FV105 Sultan is a British Army command and control vehicle based on the CVR(T) platform. It has a higher roof than the armoured personnel carrier variants, providing a more comfortable "office space" inside.

Design
The Sultan contains a large vertical map board and desk along one side, with a bench seat for three people facing it. Forward of this are positions for the radio operator, with provision for four radios, and vehicle commander, whose seat can be raised to give him access to the pintle-mounted general purpose machine gun. The driver sits forward of this in a small compartment beside the engine space, on a chair with a spring-loaded seat that allows him to recline inside the vehicle or sit upright with his head out of the hatch.

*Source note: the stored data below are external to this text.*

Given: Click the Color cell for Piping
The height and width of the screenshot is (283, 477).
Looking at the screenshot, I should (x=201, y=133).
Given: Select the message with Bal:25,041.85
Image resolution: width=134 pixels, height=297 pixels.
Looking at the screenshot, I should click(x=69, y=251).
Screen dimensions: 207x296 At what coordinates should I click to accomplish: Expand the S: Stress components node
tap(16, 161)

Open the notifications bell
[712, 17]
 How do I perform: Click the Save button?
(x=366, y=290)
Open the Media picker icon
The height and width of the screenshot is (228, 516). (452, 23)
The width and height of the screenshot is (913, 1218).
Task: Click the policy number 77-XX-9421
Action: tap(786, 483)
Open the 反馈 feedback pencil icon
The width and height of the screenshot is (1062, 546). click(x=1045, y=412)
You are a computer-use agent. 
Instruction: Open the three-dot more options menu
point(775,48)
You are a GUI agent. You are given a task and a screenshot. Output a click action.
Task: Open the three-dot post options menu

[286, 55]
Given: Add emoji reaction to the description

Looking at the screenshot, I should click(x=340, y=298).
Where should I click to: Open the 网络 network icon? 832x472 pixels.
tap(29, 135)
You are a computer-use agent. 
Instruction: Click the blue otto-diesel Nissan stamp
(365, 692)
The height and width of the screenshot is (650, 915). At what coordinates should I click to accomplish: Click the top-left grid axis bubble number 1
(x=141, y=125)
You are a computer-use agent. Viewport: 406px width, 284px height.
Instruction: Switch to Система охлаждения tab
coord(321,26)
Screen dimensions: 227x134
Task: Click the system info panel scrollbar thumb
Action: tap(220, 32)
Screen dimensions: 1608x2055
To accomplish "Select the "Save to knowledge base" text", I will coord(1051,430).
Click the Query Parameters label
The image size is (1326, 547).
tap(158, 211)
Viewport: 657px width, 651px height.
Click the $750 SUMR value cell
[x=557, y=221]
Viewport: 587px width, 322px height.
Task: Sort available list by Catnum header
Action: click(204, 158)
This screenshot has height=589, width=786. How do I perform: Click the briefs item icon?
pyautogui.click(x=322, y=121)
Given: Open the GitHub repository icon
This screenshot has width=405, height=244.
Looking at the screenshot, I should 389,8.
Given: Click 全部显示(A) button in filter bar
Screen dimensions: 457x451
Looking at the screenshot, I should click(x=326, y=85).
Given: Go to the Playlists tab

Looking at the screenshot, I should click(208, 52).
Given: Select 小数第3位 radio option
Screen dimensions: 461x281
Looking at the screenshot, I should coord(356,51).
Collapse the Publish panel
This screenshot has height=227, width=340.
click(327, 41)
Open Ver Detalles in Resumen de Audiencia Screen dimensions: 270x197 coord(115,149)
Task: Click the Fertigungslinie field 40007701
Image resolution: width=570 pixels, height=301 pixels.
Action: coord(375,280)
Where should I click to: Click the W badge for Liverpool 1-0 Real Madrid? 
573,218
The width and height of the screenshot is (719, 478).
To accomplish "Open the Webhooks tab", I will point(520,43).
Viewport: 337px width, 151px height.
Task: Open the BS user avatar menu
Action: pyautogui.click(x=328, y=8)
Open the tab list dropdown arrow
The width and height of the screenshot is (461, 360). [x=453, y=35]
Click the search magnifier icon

The back of the vehicle is designed to be extended by an attached tent to form a briefing area. The map board can be removed from the vehicle and hung from the tent poles, along with overhead lights connected to the Sultan's power supply. However, this option has been removed from many vehicles in service.

In common with the other CVR(T) vehicles, the Sultan was originally fitted with a canvas skirt for river crossing. Because of its high roof, this was needed only at the front, which slopes downwards. The swimming skirt has been permanently removed from all CVR(T) vehicles in the British Army.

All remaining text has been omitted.